System for Tuning Synthesized Speech

PublishedSeptember 30, 2014

Assigneenot available in USPTO data we have

InventorsRaimo Bakis Ellen Marie Eide Roberto Pieraccini Maria E. Smith Jie Z. Zeng

Technical Abstract

Patent Claims

20 claims

Legal claims defining the scope of protection. Each claim is shown in both the original legal language and a plain English translation.

Claim 1

Original Legal Text

1. A method of tuning synthesized speech, comprising: synthesizing, by a text-to-speech engine, user supplied text to produce synthesized speech; receiving, by the text-to-speech engine, a user indication of segments of the user supplied text and/or the synthesized speech to skip during re-synthesis of the speech; and re-synthesizing, by the text-to-speech engine, the speech based on the user indicated segments to skip.

Plain English Translation

A method of tuning synthesized speech involves a text-to-speech engine that synthesizes user-supplied text (like plain text, SSML, or extended SSML) into speech. The user can then indicate segments of the original text or synthesized speech that should be skipped during a re-synthesis process. The text-to-speech engine then re-synthesizes the speech, omitting the user-specified segments. This allows users to selectively remove unwanted parts of the generated audio.

(EXTRACTED INFORMATION)
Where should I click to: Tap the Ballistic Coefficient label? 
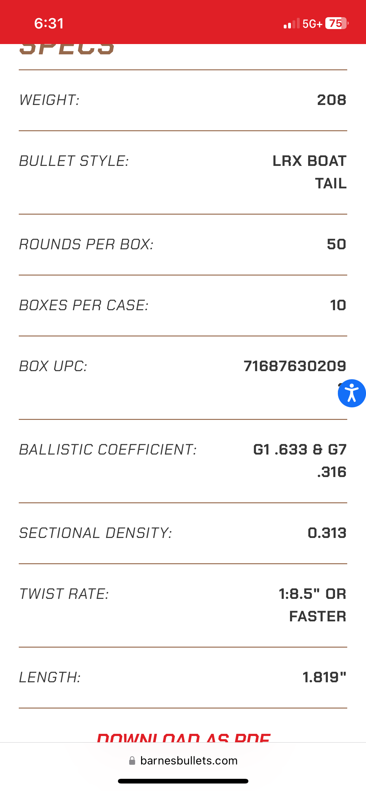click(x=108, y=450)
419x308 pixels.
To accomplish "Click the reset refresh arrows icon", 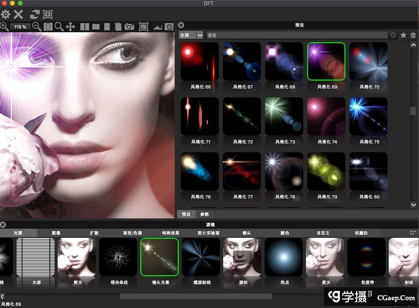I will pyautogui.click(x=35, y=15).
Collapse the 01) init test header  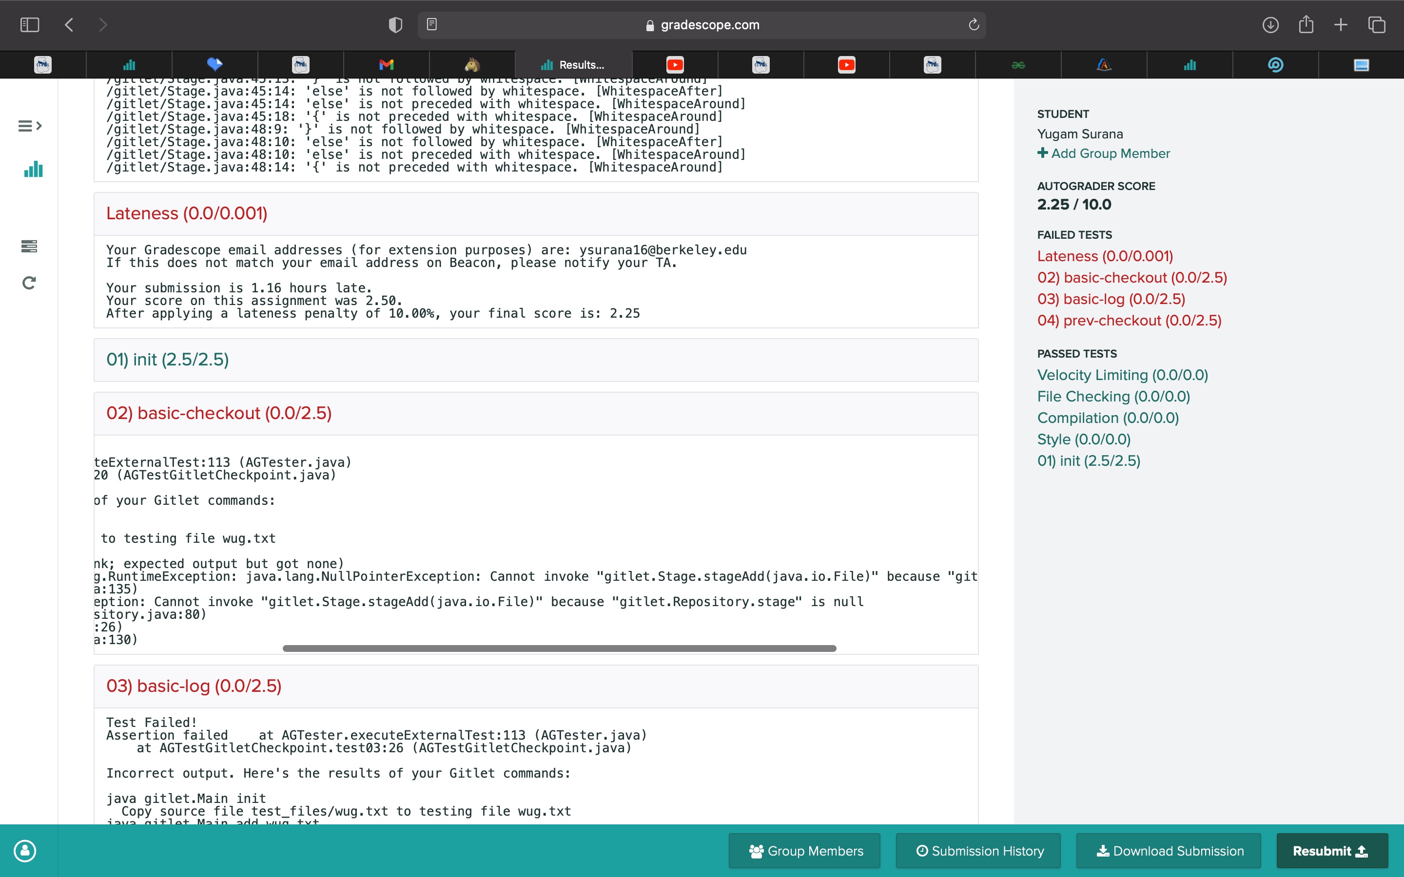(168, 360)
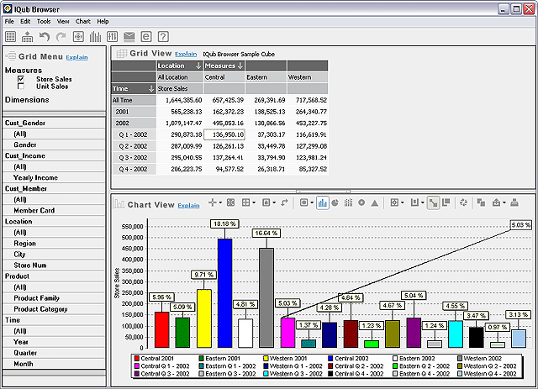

(PROBLEM TO SOLVE)
Can you repeat, word for word, the part of the speech-tuning patent page above between "A method of tuning synthesized speech involves" and "the generated audio.", inclusive?

(EXERCISE OUTPUT)
A method of tuning synthesized speech involves a text-to-speech engine that synthesizes user-supplied text (like plain text, SSML, or extended SSML) into speech. The user can then indicate segments of the original text or synthesized speech that should be skipped during a re-synthesis process. The text-to-speech engine then re-synthesizes the speech, omitting the user-specified segments. This allows users to selectively remove unwanted parts of the generated audio.